For understanding its utility in our daily life, we can think of some examples for instance heights of different persons in a crowded population, the number of times we check our smartphones each day, and the graphical representation of the motion and position of a user's fingers to a relative position on the operating system. All of the examples covered above are random and independent representing spontaneous events although they can easily be represented with the help of normal distribution, having different means and variances.

The total sum of any variables(like height, count, etc.) divided by the number of samples is known as the mean, while variance is a measure of how far the data is spread out from the mean (also referred to as deviation).For a better understanding of terminology, I found this website useful.

Why then is it that the normal distribution alone may be used to model these seemingly unconnected events? The Central Limit Theorem, one of the most useful theorems in the field of probability, holds the key to the solution.
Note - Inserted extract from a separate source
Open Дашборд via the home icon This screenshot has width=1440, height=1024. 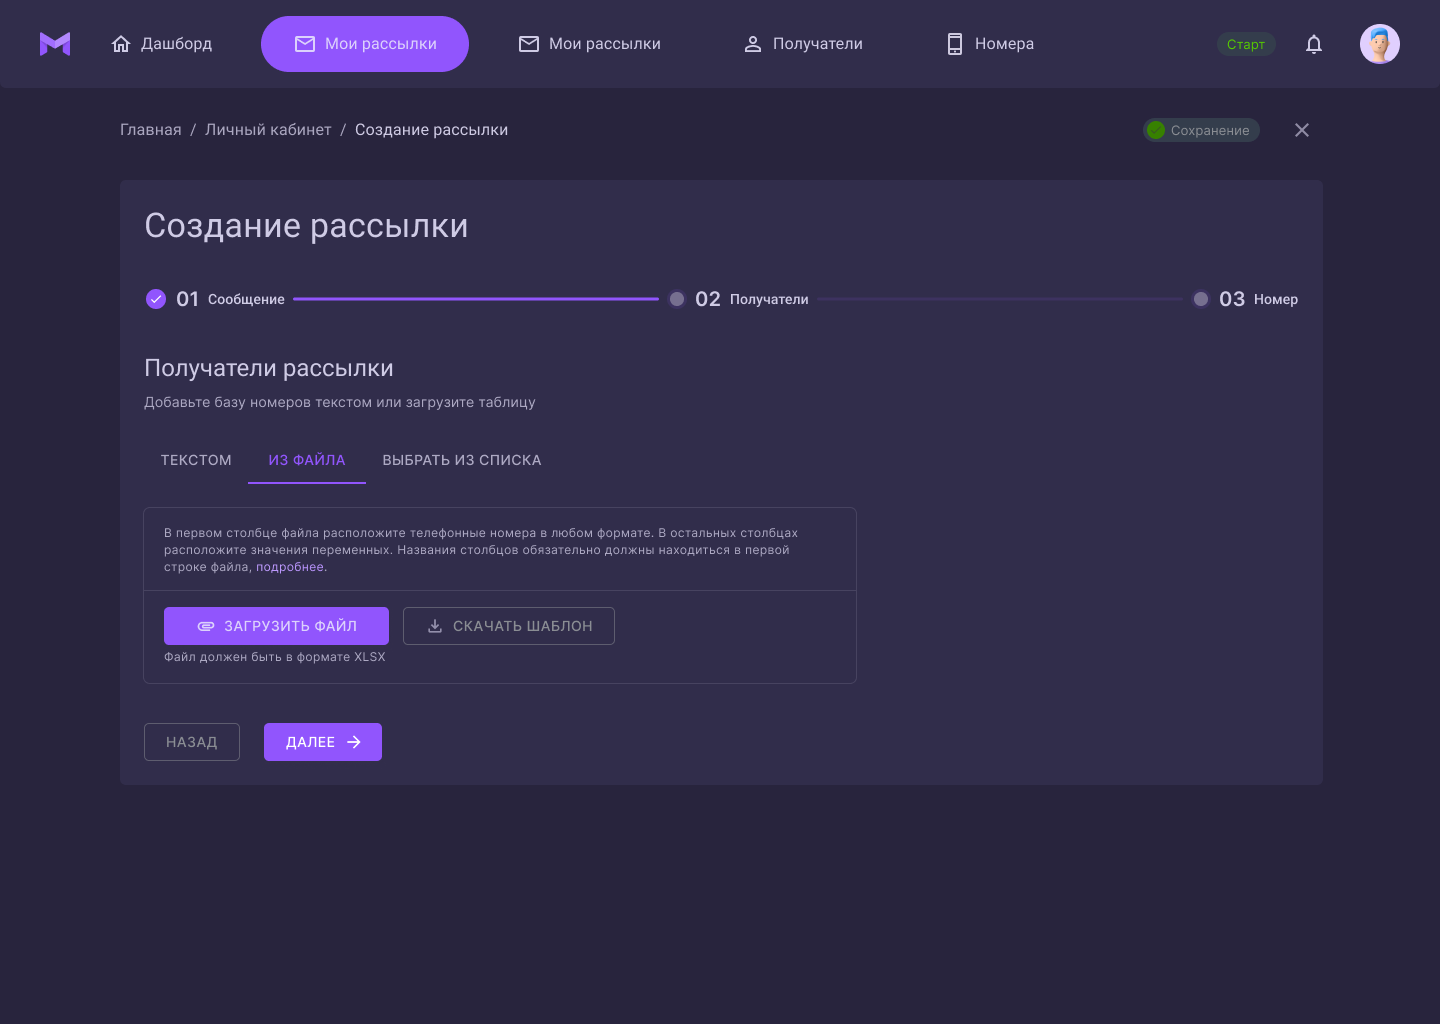coord(121,43)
You'll hear about the Central Limit Theorem quite a bit in probability and statistics, particularly in hypothesis testing. The Central Limit Theorem (CLT) essentially states that as sample size rises, the distribution of sample means tends to resemble a normal distribution when independent random samples are taken repeatedly.

Even though the distribution's initial shape was uniform, the graphic above shows that as the value of n (the sample size) increased, the distribution began to resemble a normal distribution graph.
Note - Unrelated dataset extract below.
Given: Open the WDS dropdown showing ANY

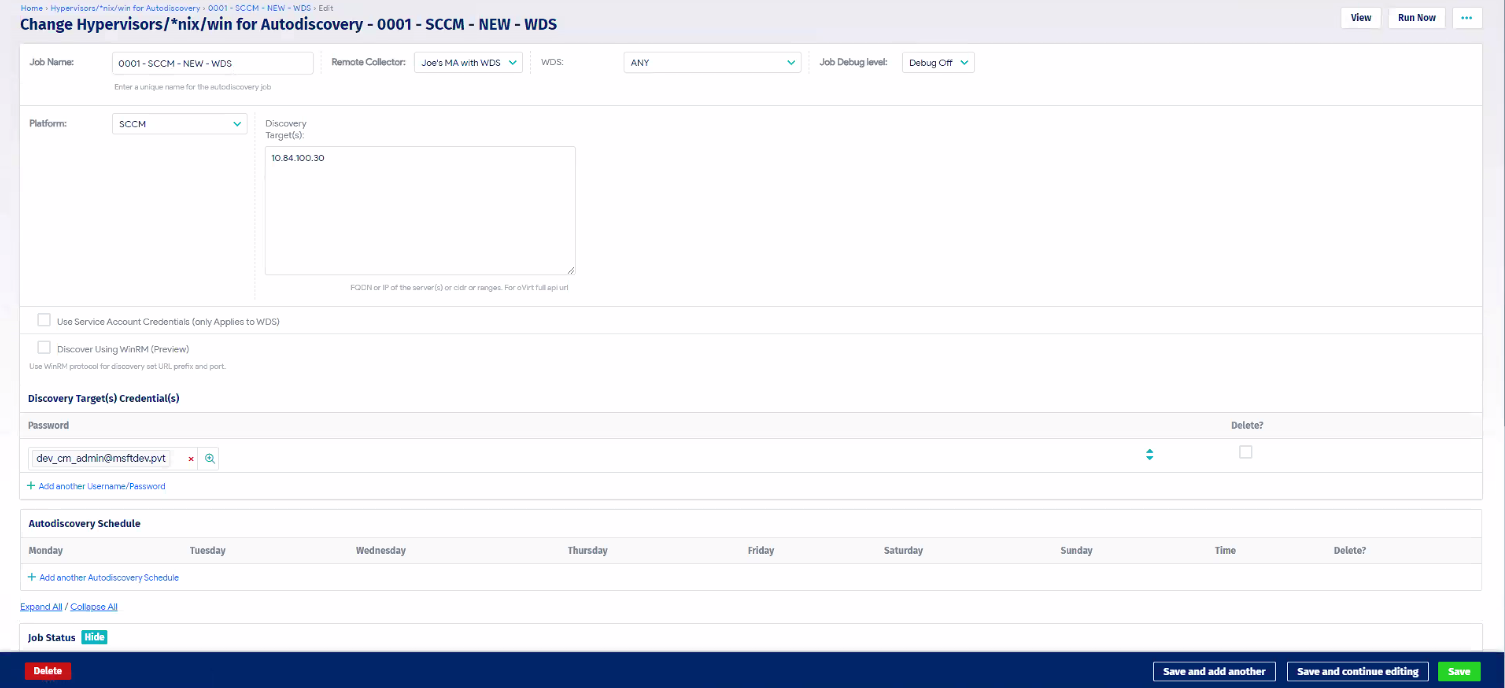Looking at the screenshot, I should click(x=712, y=61).
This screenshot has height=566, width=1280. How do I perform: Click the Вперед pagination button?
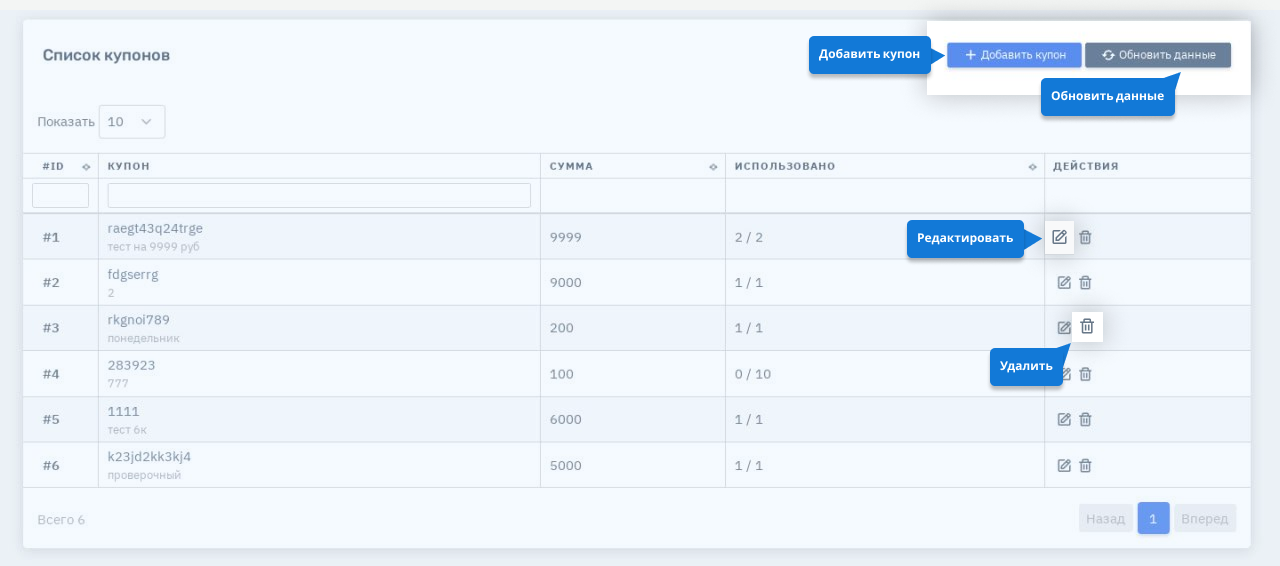[x=1204, y=519]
An investor is interested in estimating the return of the Nifty-500 stock market index which is comprised of 500 top-performing stocks. Due to the larger size of the sample, the investor is unable to analyze each stock independently, as he needs to complete his analysis by the evening he asked his friend who is a Data Scientist to help him out. His friend suggested he use random sampling and instructed him on further steps required to get an estimate of the overall return of the index.

Each sample of at least 30 to 50 equities is chosen at random by the investor from among the stocks. He made damn sure the samples are random and that any previously chosen samples had to be replaced in later samples in order to prevent bias.
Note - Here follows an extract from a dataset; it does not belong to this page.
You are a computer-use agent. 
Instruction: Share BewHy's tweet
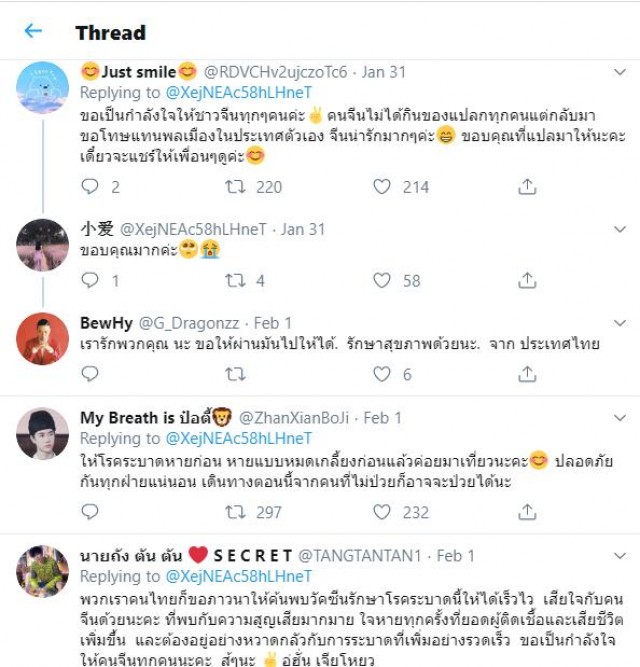(527, 374)

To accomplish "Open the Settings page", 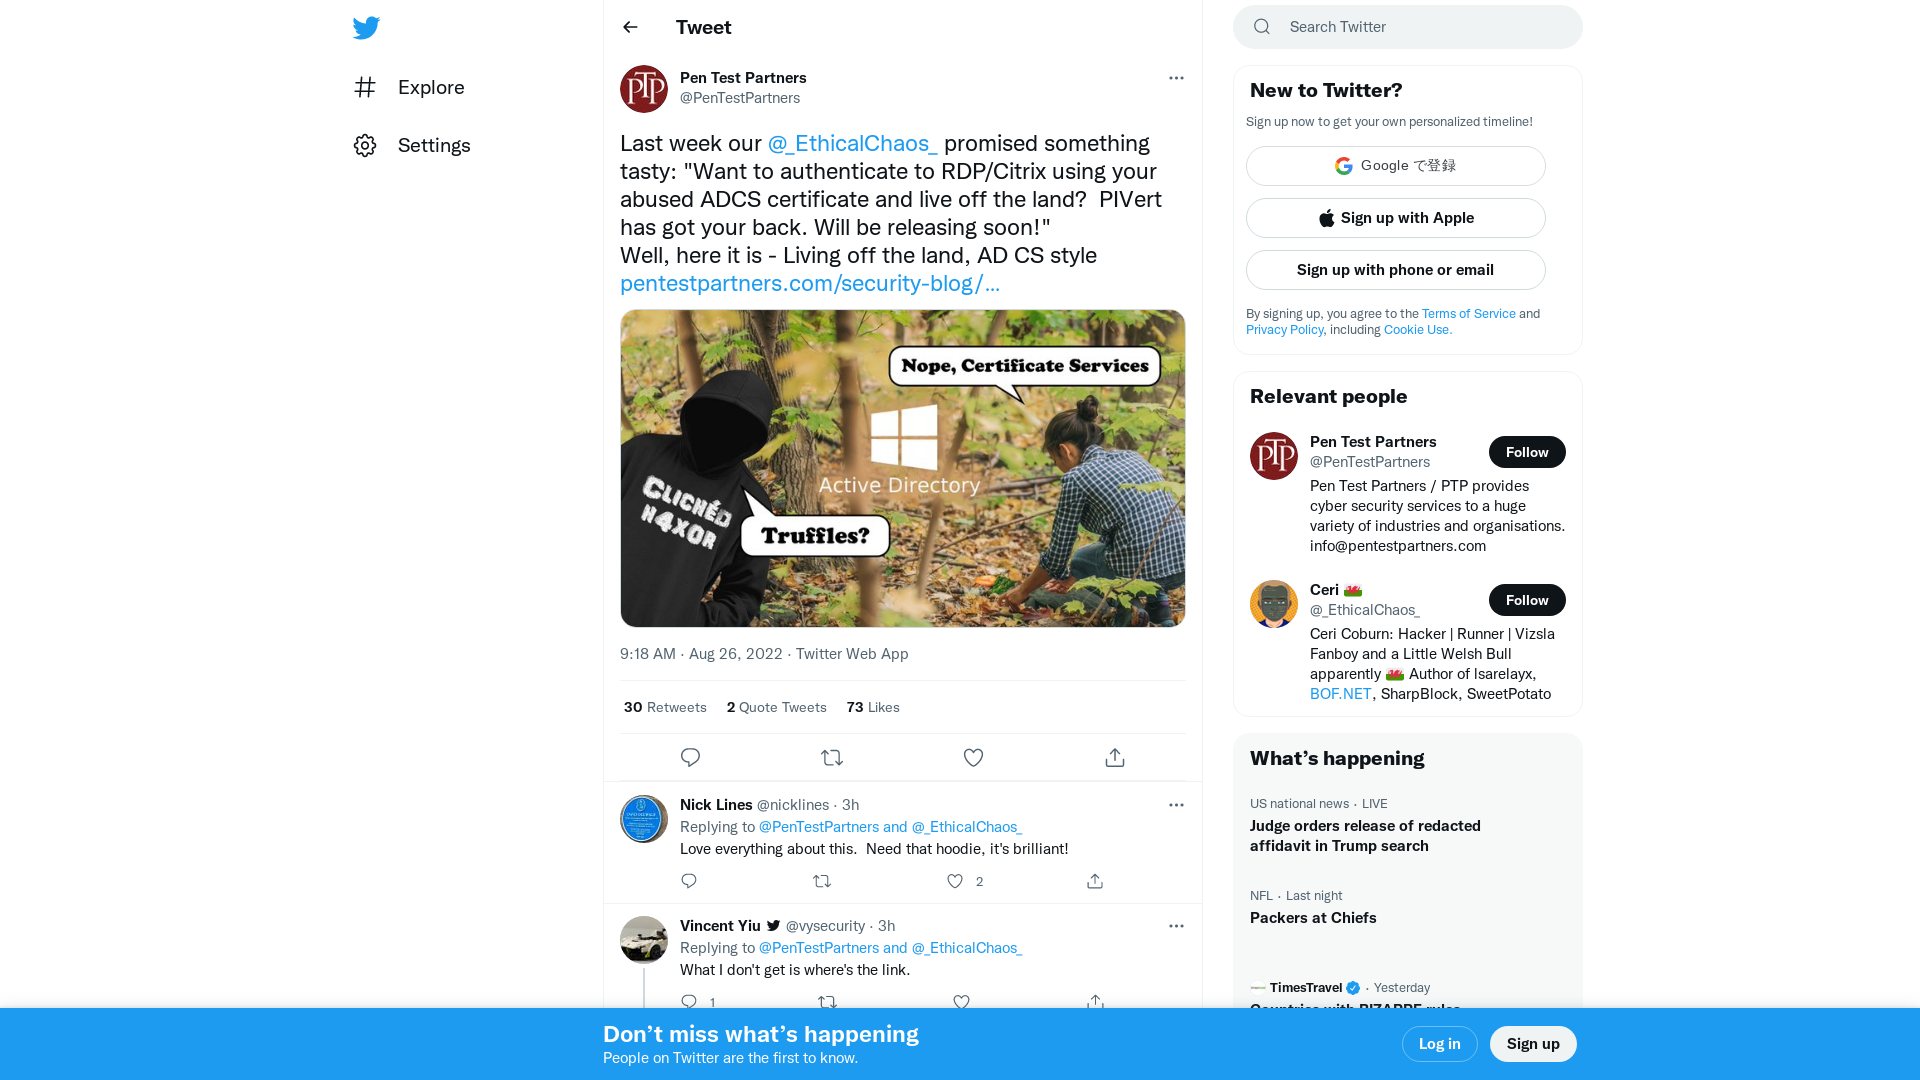I will tap(433, 145).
If the first sample produces an average return of 8.9%, the next sample may produce an average return of 10%. Due to the nature of randomized sampling, each sample will produce a different result.

And as per the laws of CLT (Central Limit Theorem), As he will increase the size of the sample, with each sample he picks, the sample means will start forming a graphical representation of the whole index(population). The distribution of the sample means will move towards normal distribution as the value of the sample increases.

The investor can make more informed decisions by using the sample index's average return to estimate the return of the entire index of 500 stocks.

The central limit theorem (CLT) asserts that regardless of the distribution of the population, the distribution of sample "means" approaches a normal distribution as the sample size increases.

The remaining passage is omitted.